Not surprisingly, the CNIL believes that the deployment of Google Analytics cookies should only occur after obtaining the consent of internet users, as they do not have the exclusive purpose of enabling or facilitating electronic communication and are not strictly necessary for providing a service expressly requested by the user. Google itself has already been fined for allowing this type of cookies without prior consent.

Indeed, Google's online documentation indicates that, depending on the settings chosen by the site's publisher, Google Analytics cookies may include advertising features, and regardless of the settings chosen for these advertising features, the data collected via Google Analytics cookies can be reused to maintain and protect the Analytics service.

Second, the CNIL notes that the company used the Google reCaptcha module to block robots on the registration and login page of the Neosurf website and mobile application without obtaining the prior consent of the user to use such module.
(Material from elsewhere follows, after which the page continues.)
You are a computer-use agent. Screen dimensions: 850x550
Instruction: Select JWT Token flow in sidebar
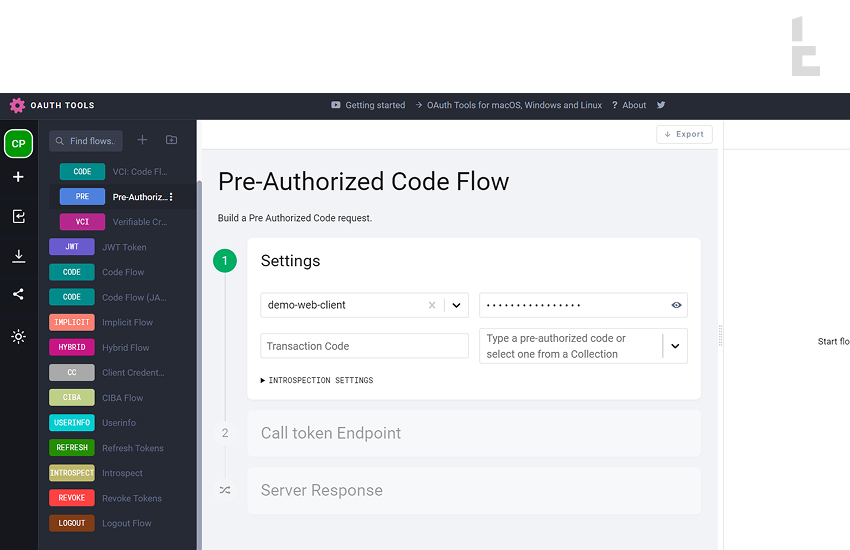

In its defense, the company argues, among other things, that given the unclear and inaccessible information provided by Google regarding the consequences related to the use of the reCaptcha service, it would be unfair to attribute breaches of Article 82 of the French ‘Data Protection and Freedom of Information’ Law to Google’s clients. The company contends that this attribution should not be made without considering the lack of transparency and accessibility in the contractual information provided by Google, a company already condemned by the CNIL for these reasons. Consequently, the company requests a downward revision of the proposed fine amount.

The CNIL does not favorably receive this request and considers that the company is not justified in asserting that it would be unfair to impose such breaches on Google's clients, including itself. The CNIL argues that, as a user of Google's reCaptcha service, the company is also responsible for complying with the provisions of this Law when using this mechanism and, as a consequence, to select its providers and partners.

Furthermore, the CNIL asserts that while a data controller may claim an exemption from information and consent gathering when the operations performed in a user's terminal solely aim at securing an authentication mechanism for the benefit of users, a different situation arises when these operations also pursue other purposes that are not strictly necessary for providing a service. In this case, the reCaptcha Google mechanism serves not only the purpose of securing the authentication mechanism for users but also allows for analysis operations by Google, as explicitly stated in Google's terms of use.

Finally, the CNIL adds that Google duly informs companies using reCaptcha technology, in its online terms of use:

Taking into account the infringement of fundamental principles outlined in the GDPR affecting numerous individuals (700,000 users) and considering that the company implemented measures following the notification of the sanction report, the CNIL asserts that these actions do not absolve the company of its responsibility for past breaches. 

Therefore, the CNIL deems it appropriate to impose an administrative fine in the amount of 105,000 Euros.

Again, this ruling is a reminder that it's not all about formalizing documents and processes to claim compliance with the GDPR. It's about these documents, organizations and processes being factually adequate, transparent and effective, depending on the level of risk involved in each data processing operation.